Just several months after leaving Qualcomm, distinguished CPU and system architects Gerard Williams, John Bruno, and Ram Srinivasan, who are celebrated for their high-performance processors developed at Apple, Nuvia, and, more recently, Qualcomm, established a new CPU startup — Nuvacore — that promises no less than to 'rewrite the rules of silicon.'
Seems like a good thing, no? People getting paid well to skip around and improve products across the board. A virtuosos cycle, as opposed to the cynical cycle of ruining one project and parachuting to the next.
Without stirring the pot too much, I’m a bit out of the loop on what the above poster implied and you took slight to. Could you share a little more about this and why you feel what they said was rude?
There's nothing rude about it; the Nuvia CPU core is pretty much the entire selling point of the Snapdragon X Elite product family. Everything else on those chips is underwhelming. But the provenance of the CPU core is really irrelevant to the question of Linux support, which is gated by driver support for the rest of the SoC, which didn't come from Nuvia. So focusing on the Nuvia aspect is a bit of a red herring.
It offers an A/B test of "similar" SoC performance and battery life (which users now expect from laptops), without a vertically integrated operating system that was also created by the company who designed the SoC.
> I'm concerned that after all these years, it's still a separate project and not an effort sustained directly within the kernel mainline and mainstream distributions
What does this mean? Hardware support is rarely developed inside these organizations; what makes it seem like these groups would be a good home for this effort?
It makes sense to have a group of experts in a field (Apple hardware/firmware) contribute patches upstream, which is the exact system here. And Asahi have done an above and beyond job also maintaining their installation framework while carefully moving changes upstream as well.
Why would any group want to take on a project which could be instantly killed by an external for profit entity? For now Asahi is left alone by Apple but that could change in a single day and the entire project is dead. It doesn’t seem like a productive way to direct the limited energy that distribution foundations have on hand.
What everyone is missing is any org who pays Ubuntu or RedHat for support is going to buy officially supported hardware from Lenovo, Dell, Framework or etc. Asahi is a cool project, but there's zero money in it.
This actually is the case for a few other competing Apple Silicon support projects that came and went prior to Asahi. Assuming you have a way to load code into EL2[0], it's fairly easy to bring up the main CPU and USB, plug in a bunch of external peripherals before boot, and say you got Linux running on Apple chips. Only true in the most literal case.
In contrast, Asahi is specifically doing all the challenging RE work that typically gets passed over in favor of flashy headlines. If anyone can get to 95%, it's them.

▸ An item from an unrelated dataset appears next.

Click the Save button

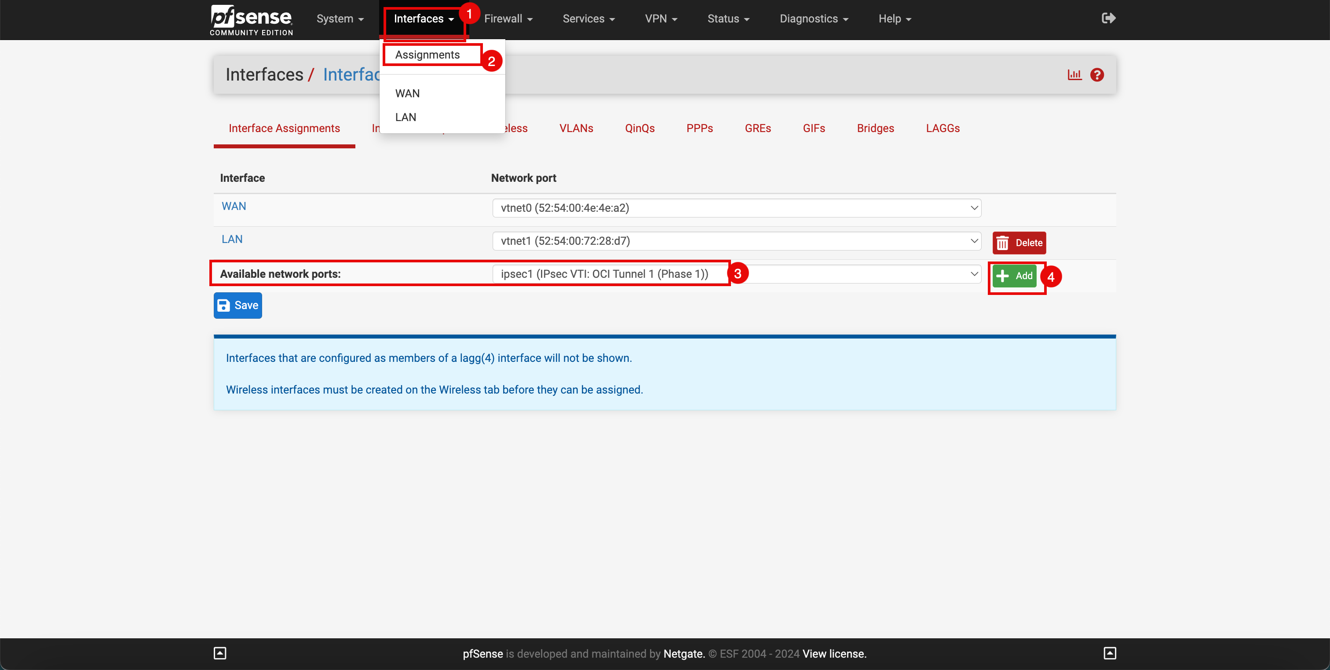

[0] Prior to the M1 Mac, Apple did not allow anyone but themselves to load EL2 code. The ability to load other OSes on Apple Silicon Macs is, strangely enough, an allowed use-case. Prior to this we had to rely on once-in-a-decade bootrom security bugs.
The real answer is probably simpler than anyone here is making it. Apple hardware margins are healthy enough that selling macbooks to linux users is pure profit, so no services lock-in needed. However, the moment they officially acknowledge Linux support, then it becomes a support surface. Every kernel panic becomes a genius bar visit. Every driver bug becomes a tweet at @AppleSupport. It's the value of plausible deniability. The Asahi team being unofficial is actually the best possible outcome for Apple in that they get hardware sales to Linux enthusiasts without any support burden.
> However, the moment they officially acknowledge Linux support, then it becomes a support surface.
Apple documents lots of things the genius bar won't help with. For example, Apple provides instructions for compiling custom builds of the XNU kernel. However, if you replace the stock kernel and your Mac kernel panics, the genius bar isn't going to help you. (Maybe they'd help you wipe the computer and restore everything to stock, but I imagine they'd do that if a Linux user walked in too, even today.)
I suspect Apple hasn't shared documentation because it would take time to prepare for external release (legal stuff, plus the need to avoid leaking future products). What I don't understand is why Apple hasn't made an engineer available to talk on the phone for a couple of hours a month. This would amount to a rounding error in their budget.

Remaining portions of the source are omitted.